For starters, because 90% of all arguments are based on differences in semantics, let's establish our terminology up front. Specifically,
  • Aspect-Oriented Programming:
    • "Aspect-oriented software development is a new technology for separation of concerns (SOC) in software development. The techniques of AOSD make it possible to modularize crosscutting aspects of a system." --AOSD homepage
    • "The central idea of AOP is that while the hierarchical modularity mechanisms of object-oriented languages are extremely useful, they are inherently unable to modularize all concerns of interest in complex systems. Instead, we believe that in the implementation of any complex system, there will be concerns that inherently crosscut the natural modularity of the rest of the implementation.
      "AOP does for crosscutting concerns what OOP has done for object encapsulation and inheritance--it provides language mechanisms that explicitly capture crosscutting structure. This makes it possible to program crosscutting concerns in a modular way, and achieve the usual benefits of improved modularity: simpler code that is easier to develop and maintain, and that has greater potential for reuse. We call a well modularized crosscutting concern an aspect." --An Overview of AspectJ
  • Interception: "The Interceptor architectural pattern allows services to be added transparently to a framework and triggered automatically when certain events occur." --Patterns of Software Architecture, Vol 2 by Schmidt et. al, p. 109
  • At first blush, these two sound amazingly similar--Interceptors fire at certain execution points in order to provide additional behavior to the object methods they hijack, and formalized AOP "weaves" code into declarative points in the source code to add additional behavior above and beyond the objects they crosscut. As with so many things, however, the difference is really in the details and the layer beneath what's immediately obvious. As part of this discussion, however, we need to define a few more terms in order to truly see why these two overlap so much:
    • Separation of concerns: A concern is essentially an atomic thing we want to model in our software system; for example, within an accounting system, the idea of an asset is a "concern". Therefore, we want to try and capture all ideas related to assets into a single coherent "thing" we call an object in OO systems. This allows us to keep better track of the abstractions within the system, allowing for better maintenance and functionality over time. Every programming language implicitly holds this as its central goal, even if what those concerns are and how they should be captured vary wildly.
    • Cross-cutting concern: A crosscutting concern, as the AspectJ literature states, is a part of the system that cannot be captured as a first-class cosntruct within normal object model semantics.

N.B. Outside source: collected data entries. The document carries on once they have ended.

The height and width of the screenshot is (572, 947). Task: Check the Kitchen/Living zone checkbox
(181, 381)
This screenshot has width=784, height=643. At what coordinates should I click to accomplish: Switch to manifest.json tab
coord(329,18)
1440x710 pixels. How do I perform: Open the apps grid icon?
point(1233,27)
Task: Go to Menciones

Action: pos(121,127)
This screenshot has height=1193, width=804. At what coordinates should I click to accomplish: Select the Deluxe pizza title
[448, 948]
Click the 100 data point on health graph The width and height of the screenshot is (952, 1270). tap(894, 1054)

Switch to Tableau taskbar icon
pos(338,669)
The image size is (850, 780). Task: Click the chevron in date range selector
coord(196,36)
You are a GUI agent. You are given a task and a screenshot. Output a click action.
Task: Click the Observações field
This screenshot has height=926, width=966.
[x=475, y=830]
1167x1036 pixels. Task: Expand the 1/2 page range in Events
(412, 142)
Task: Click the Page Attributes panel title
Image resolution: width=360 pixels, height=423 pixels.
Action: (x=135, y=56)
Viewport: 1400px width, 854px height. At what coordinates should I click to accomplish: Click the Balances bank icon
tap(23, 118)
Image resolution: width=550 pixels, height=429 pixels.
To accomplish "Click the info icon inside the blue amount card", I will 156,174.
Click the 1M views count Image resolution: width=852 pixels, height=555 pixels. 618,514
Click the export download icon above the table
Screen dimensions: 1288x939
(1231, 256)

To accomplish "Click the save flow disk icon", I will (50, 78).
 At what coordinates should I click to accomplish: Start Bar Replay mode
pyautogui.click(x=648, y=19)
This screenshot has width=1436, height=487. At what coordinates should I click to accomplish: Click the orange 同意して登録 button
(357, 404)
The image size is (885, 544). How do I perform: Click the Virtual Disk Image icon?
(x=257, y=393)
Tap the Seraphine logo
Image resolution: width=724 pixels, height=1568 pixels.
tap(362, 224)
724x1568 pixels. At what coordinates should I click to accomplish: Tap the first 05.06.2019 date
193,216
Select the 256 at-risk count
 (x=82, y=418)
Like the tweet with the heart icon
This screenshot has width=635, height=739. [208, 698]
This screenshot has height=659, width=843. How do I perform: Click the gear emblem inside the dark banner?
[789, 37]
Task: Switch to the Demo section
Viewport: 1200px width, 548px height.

For example, consider the act of tracing method entry and exit. Normally, this is something that can only be done directly within each class itself, via something like
      if (Debugging.isEnabled())    Debugging.trace("Method foo() entered");// . . .if (Debugging.isEnabled())    Debugging.trace("Method foo() exiting");
      As you can well imagine, this isn't behavior that can be inherited from a base class or provided via an internal reference to another class (the canonical way for OO systems to build clean separation of concerns is via inheritance or composition); each and every single method that wants to be traced is going to have to include these four lines of code. Other, more complex, crosscutting concerns common within enterprise systems include persistence (fighting the age-old object-relational impedance mismatch), synchronization behavior (how should my objects act in the face of being called from multiple threads?), and remoting (how should my objects allow for invocation from across process boundaries?). All of these are problems that aren't captured cleanly in a traditional OO environment.

    Interception and AOP

    The Interceptor pattern from POSA2, which I'm using as the canonical definition of interception until a better reference comes along, states that the problem is "Developing frameworks that can be extended transparently." The solution suggested starts by saying

    Allow applications to extend a framework transparently by registering 'out-of-band' services with the framework via predefined interfaces, then let the framework trigger these services automatically when certain events occur. (Footnore: In this context, "events" denotes application-level events such as the delivery of requests and responses within an ORB framework. These events are often visible only within the framework implementation.) In addition, open the framework's implementation so that the out-of-band services can access and control certain aspects of the framework's behavior.
    In other words, Interception implicitly relies on several things:
    1. Explicit support from the system for interception. POSA2 calls it the framework, COM+, .NET, servlets and EJB do it at container boundaries, but the underlying idea is the same--somewhere, some kind of construct (what I'll colloquially refer to as "The Plumbing") is what's providing the interception behavior, explicitly routing the call flow through the Interceptor as part of normal processing. This means that only those artifacts understood by the plumbing as first-class citizens can be so Intercepted--anything that's not within the purview of the plumbing cannot be intercepted. For example, in the servlet framework (starting from the 2.3 specification), Interception is provided via filters, allowing servlet authors the opportunity to "hook" the request and response to a servlet or JSP (or any other URL, for that matter). However, Interception can only apply to URL request/response semantics, so filters cannot, for example, intercept calls to ordinary Java classes or calls via other channels, like RMI, to other systems.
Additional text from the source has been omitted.